■ PROMPT
In the records below, the lines between the one holding "This screenshot has height=647, width=687." and the one holding "Select User accounts in the list", inclusive, are to be transcribed exactly; no pictures are to be included.

■ DATA FOR THIS EXERCISE
Start of Block
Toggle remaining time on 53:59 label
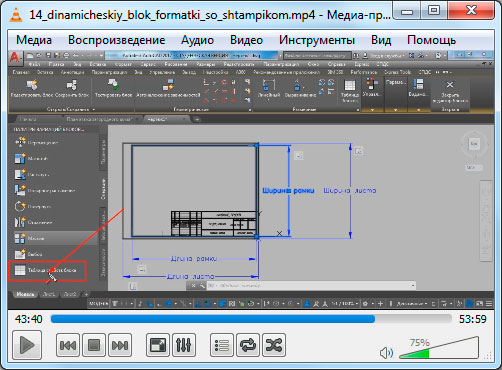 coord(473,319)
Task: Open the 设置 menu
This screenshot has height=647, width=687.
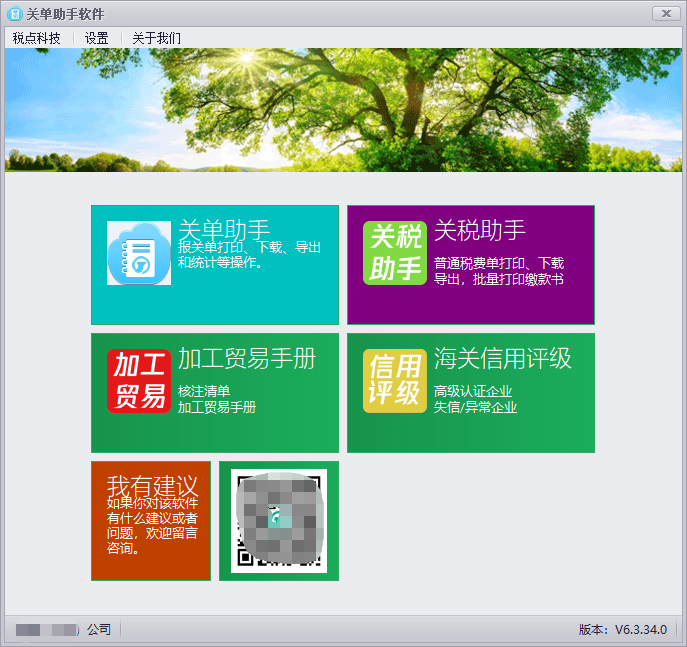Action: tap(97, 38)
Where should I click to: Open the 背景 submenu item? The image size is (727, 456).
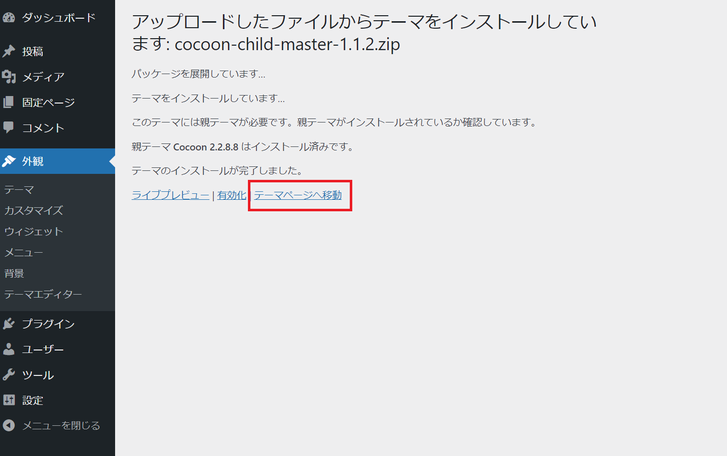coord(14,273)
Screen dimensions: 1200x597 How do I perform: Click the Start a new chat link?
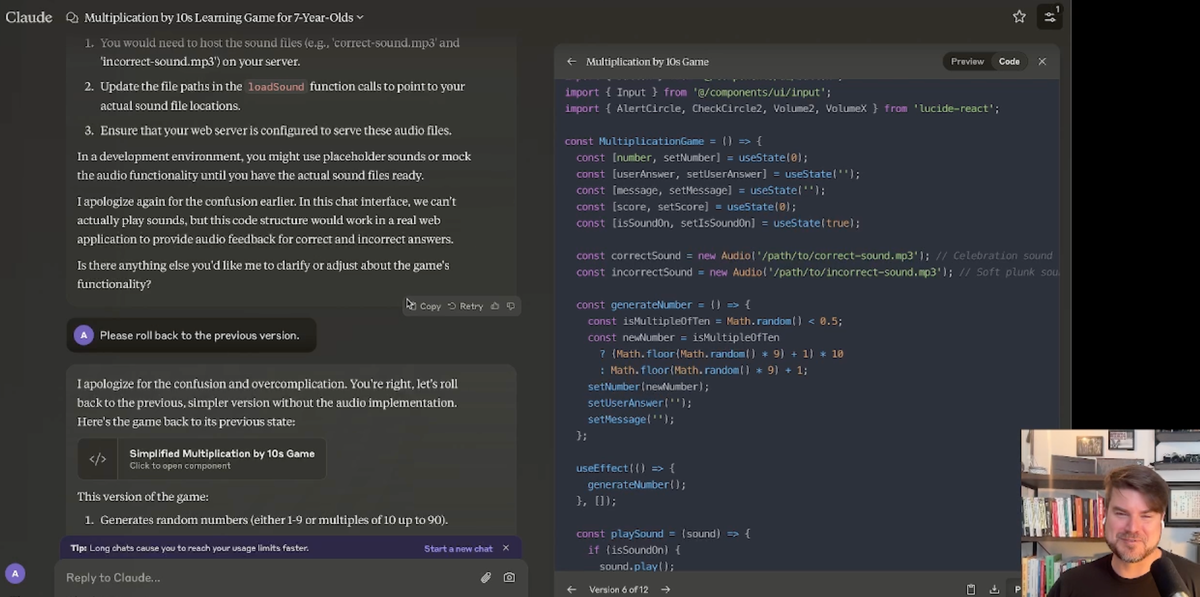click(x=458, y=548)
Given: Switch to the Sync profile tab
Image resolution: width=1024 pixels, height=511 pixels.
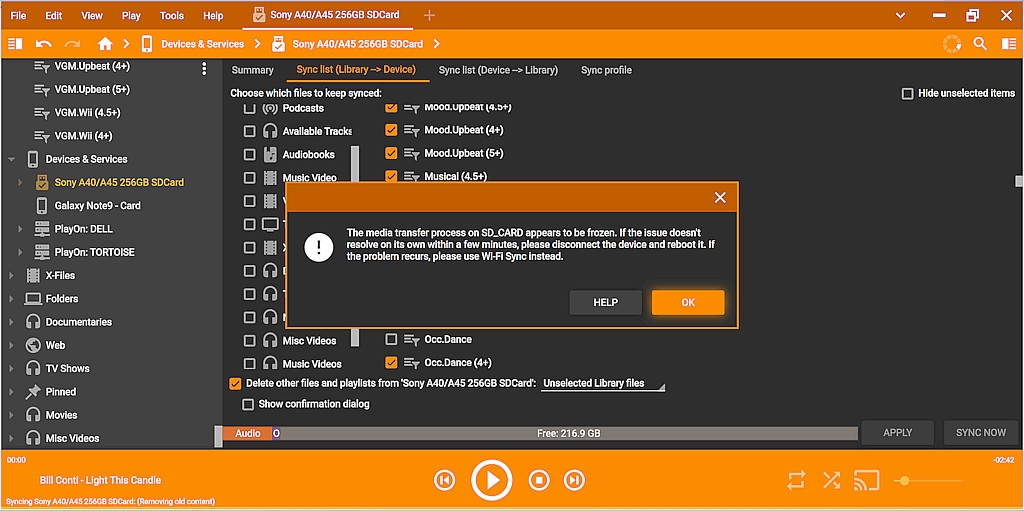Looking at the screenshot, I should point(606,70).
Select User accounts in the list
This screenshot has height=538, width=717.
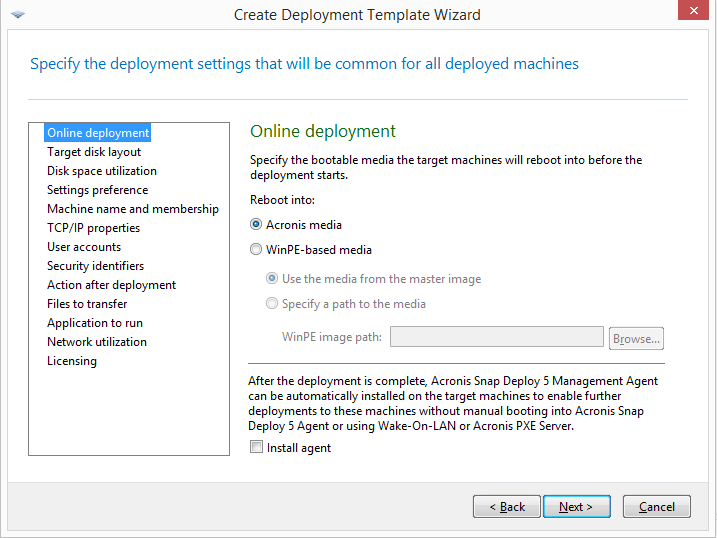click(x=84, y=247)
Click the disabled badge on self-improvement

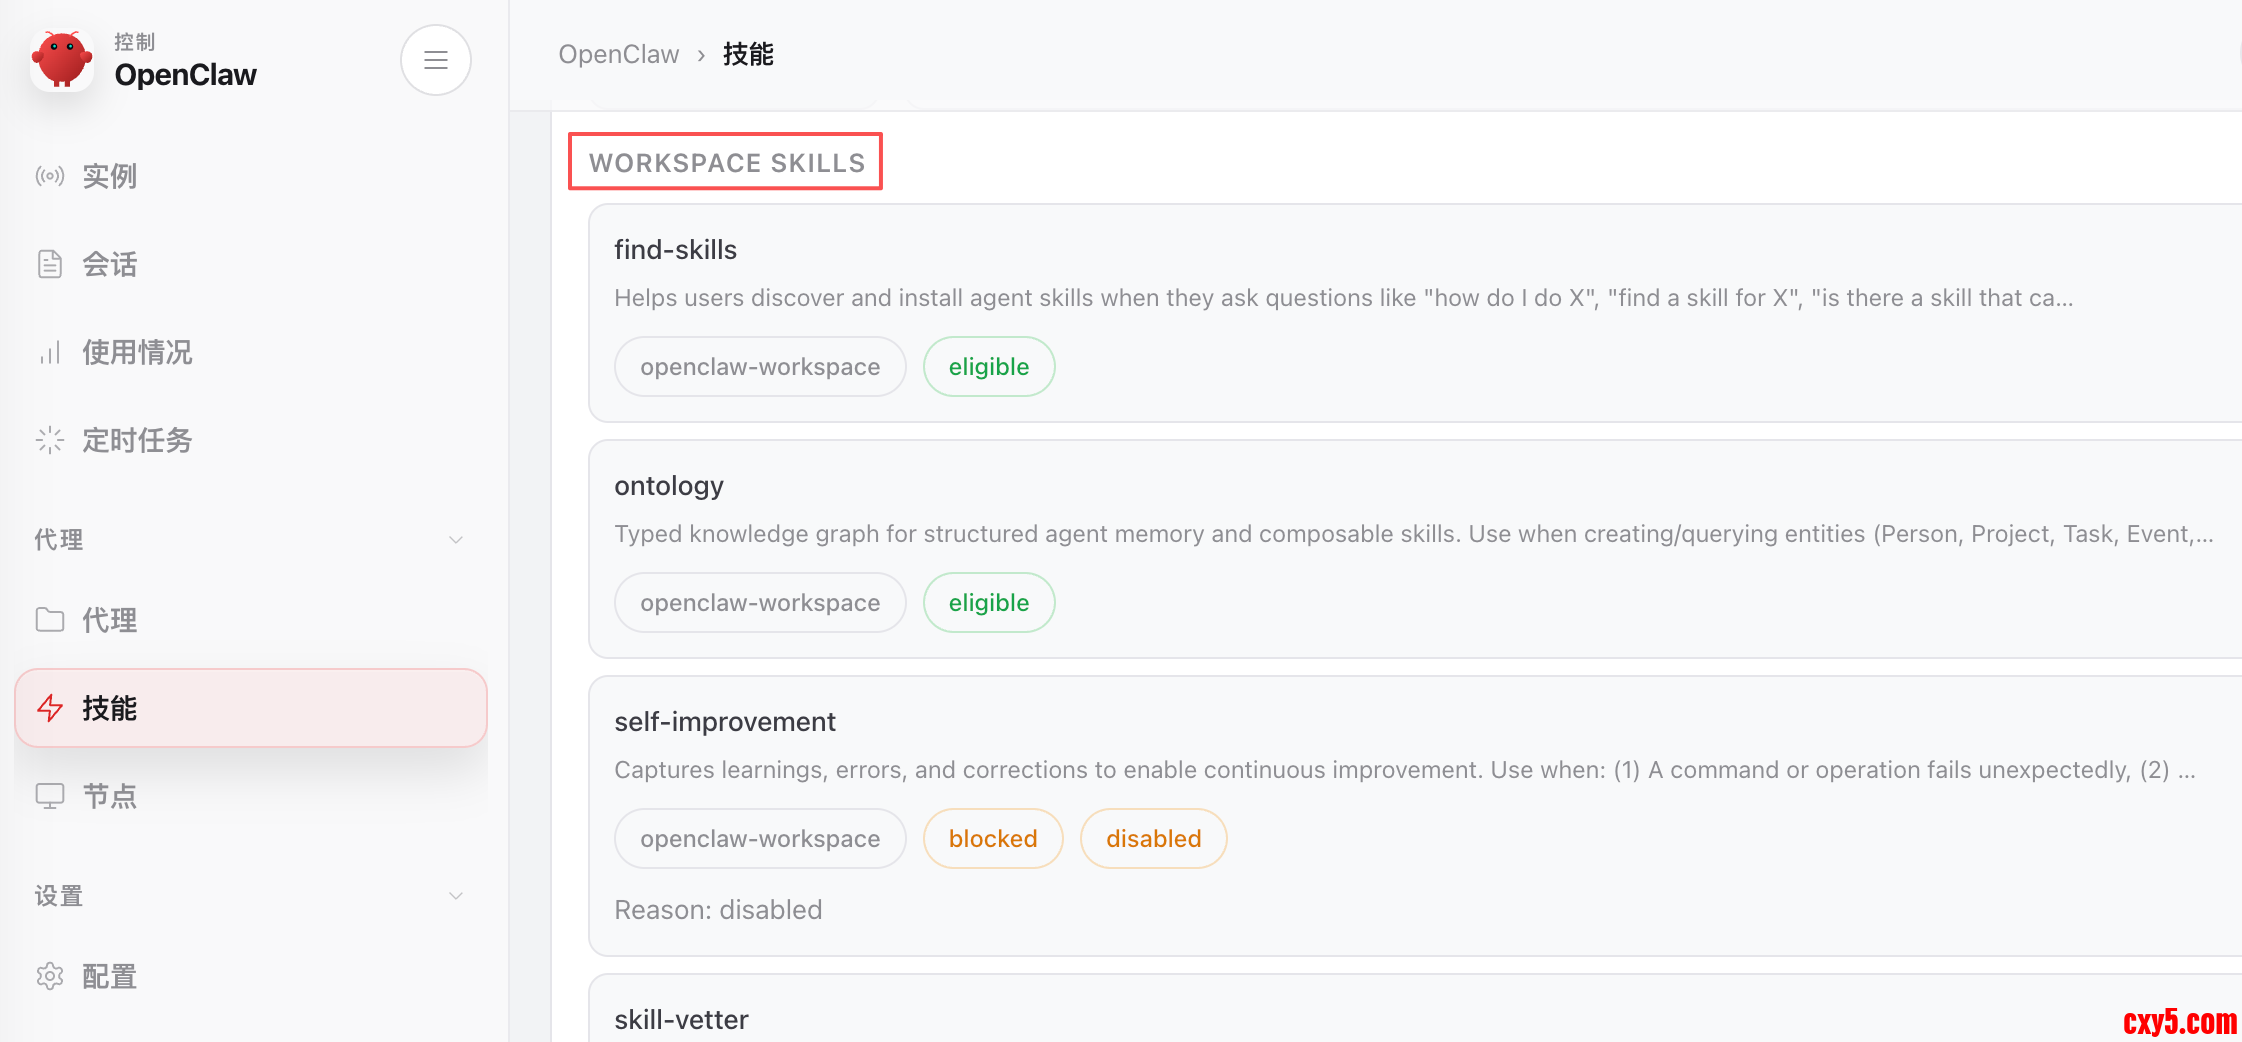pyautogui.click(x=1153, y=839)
End of Block
■ RESPONSE FOR THIS EXERCISE
This screenshot has height=647, width=687.
Action: tap(97, 38)
Where should I click to: Open the 背景 submenu item? The image size is (727, 456).
coord(14,273)
Screen dimensions: 1200x597 How do I perform: Click the Start a new chat link?
click(x=458, y=548)
Given: Switch to the Sync profile tab
Image resolution: width=1024 pixels, height=511 pixels.
Looking at the screenshot, I should point(606,70).
Select User accounts in the list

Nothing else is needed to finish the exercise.